Nevertheless, when asked if there are any calculations on how much each ministry could save on average, the minister pointed out it is difficult to compare the ministries given their varying sizes and other metrics. The Ministry of Energy may only have 60 people, but the Ministry of Foreign Affairs has a staff count exceeding 1000.

Numbers that will allow limited comparisons are to be soon released, such as how much office space is allocated per employee in different institutions.

As was written on the 15min.lt portal on Tuesday, the Ministry of Finance directed all the ministries in combination to form a 616 million euro “fund for changes”. Each ministry has been indicated a size for its expected contribution, with an extra 240 million euro to be EU funding, bringing the grand total to 856 million euro.

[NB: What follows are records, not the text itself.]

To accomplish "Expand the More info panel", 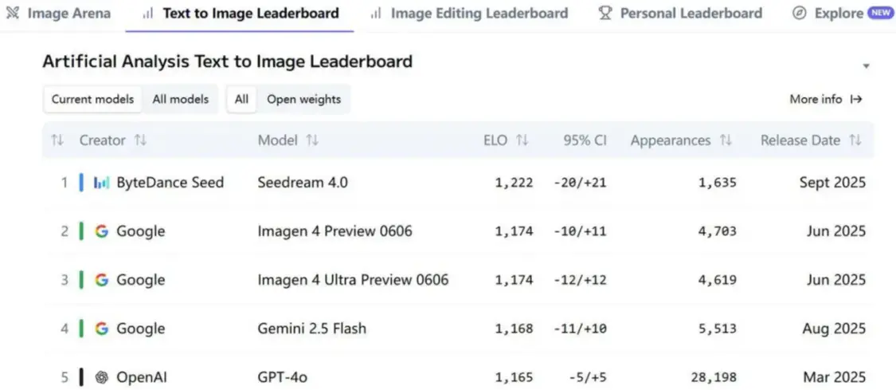I will (826, 100).
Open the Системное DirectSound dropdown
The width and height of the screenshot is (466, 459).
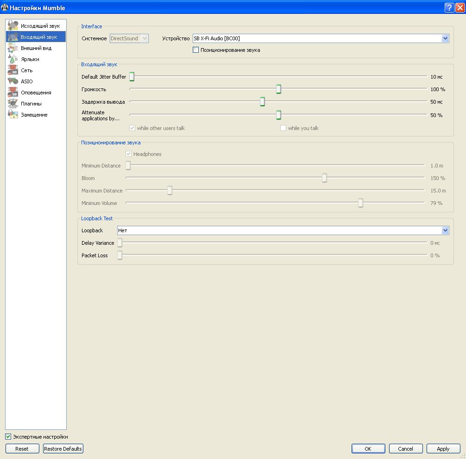(144, 38)
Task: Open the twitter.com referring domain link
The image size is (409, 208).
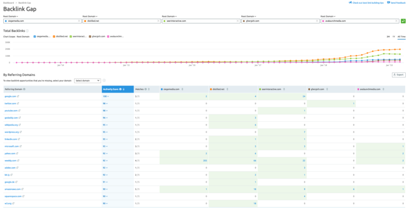Action: point(10,104)
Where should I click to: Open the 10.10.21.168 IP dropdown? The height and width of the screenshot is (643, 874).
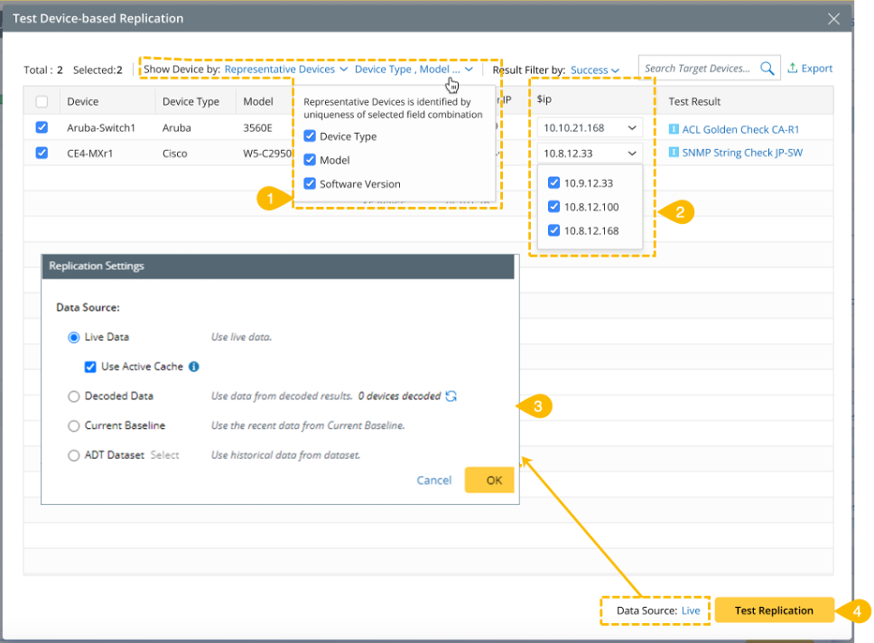coord(590,128)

Deliberations and discussion

Following said publication, the Ministry of Finance released the following statement to Delfi:

The “fund for changes” will be 615.7 million euro. It will be used to distribute funding for priority tasks set by the government in 2018 and to settle earlier commitments. Of this, the ministries will have to actually save 187.3 million euro (not the entire 615.7 million euro).

The remaining portion of the “fund for changes” will be formed through the funds freed up by programmes and projects concluding in 2017, as well as the expected revenue growth expected in 2018.

The ministries will have to “find” 187.3 million euro by reviewing their activities and relinquishing non-priority, low impact measures or by reducing their financing. Ministries are also encouraged to seek venues for savings by reviewing their effectiveness metrics, staff numbers, expenses for goods and services.

Each ministry will deliberate and discuss raising efficiency and savings internally first and later so will the Prime Minister, Minister of Finance and other ministers.

The “fund for changes” (the entire 615.7 million euro) will be distributed to the ministries to accomplish the 2018 priority tasks and to fulfil earlier obligations.

Discussions are still ongoing on specific sums for specific tasks and projects performed by the ministries and there is currently yet to be a final agreement.